Problem statement
In the affiliations listed under the article title about coral reef ancient DNA studies, which university houses the Australian Centre for Ancient DNA?

Excerpted passage

[Start of Attachment]

Broadening the taxonomic scope of coral reef palaeoecological studies using ancient DNA.

Author information

1
Australian Research Council Centre of Excellence for Coral Reef Studies, Centre for Marine Science and School of Biological Sciences, The University of Queensland, Brisbane, Queensland, Australia.
2
Australian Centre for Ancient DNA, The University of Adelaide, Adelaide, South Australia, Australia.
3
Australian Institute for Marine Science, Townsville, Queensland, Australia.

[End of Attachment]

Source information
[Start of Attachment]

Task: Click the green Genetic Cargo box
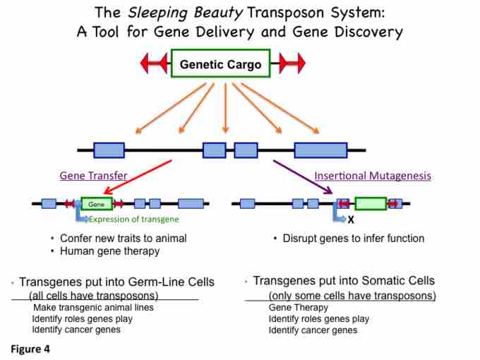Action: pos(220,64)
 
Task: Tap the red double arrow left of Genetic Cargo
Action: pos(154,64)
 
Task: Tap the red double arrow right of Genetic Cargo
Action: pos(291,64)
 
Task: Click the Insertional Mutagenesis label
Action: pos(372,176)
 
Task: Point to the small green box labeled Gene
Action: pos(97,204)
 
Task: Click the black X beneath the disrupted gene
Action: pos(351,220)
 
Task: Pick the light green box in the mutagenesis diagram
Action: pos(370,204)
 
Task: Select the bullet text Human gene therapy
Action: pos(109,251)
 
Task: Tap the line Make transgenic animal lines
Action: pos(92,307)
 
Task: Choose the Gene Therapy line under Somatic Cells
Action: pos(298,307)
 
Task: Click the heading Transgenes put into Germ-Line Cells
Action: pos(116,282)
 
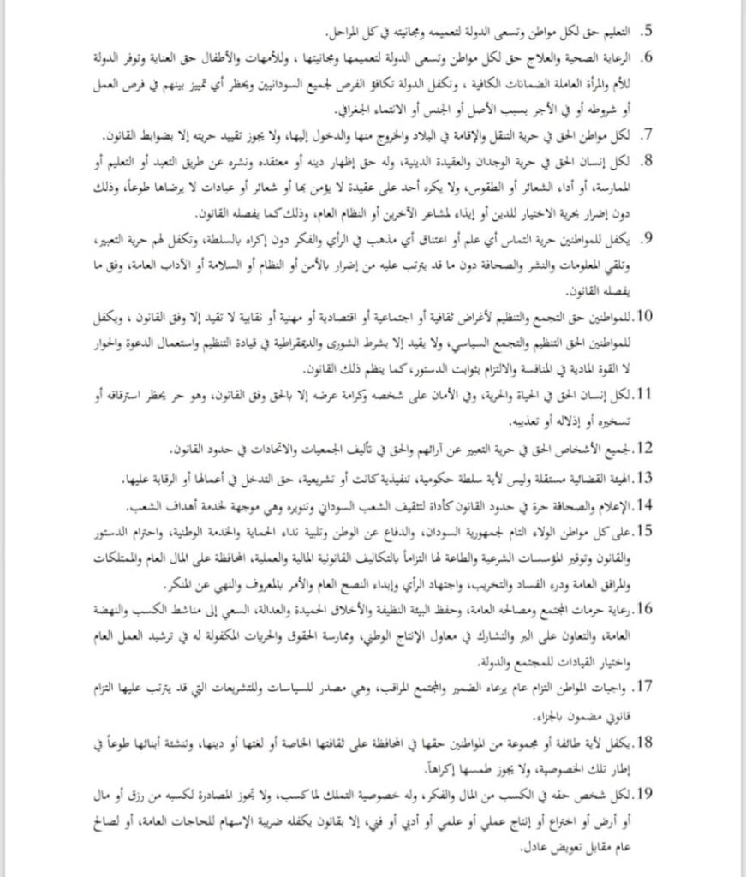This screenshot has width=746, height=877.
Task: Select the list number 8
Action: click(649, 159)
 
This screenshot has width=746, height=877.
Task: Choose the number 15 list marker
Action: click(646, 530)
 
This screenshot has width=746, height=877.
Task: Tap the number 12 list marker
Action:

[End of Attachment]

The answer
The University of Adelaide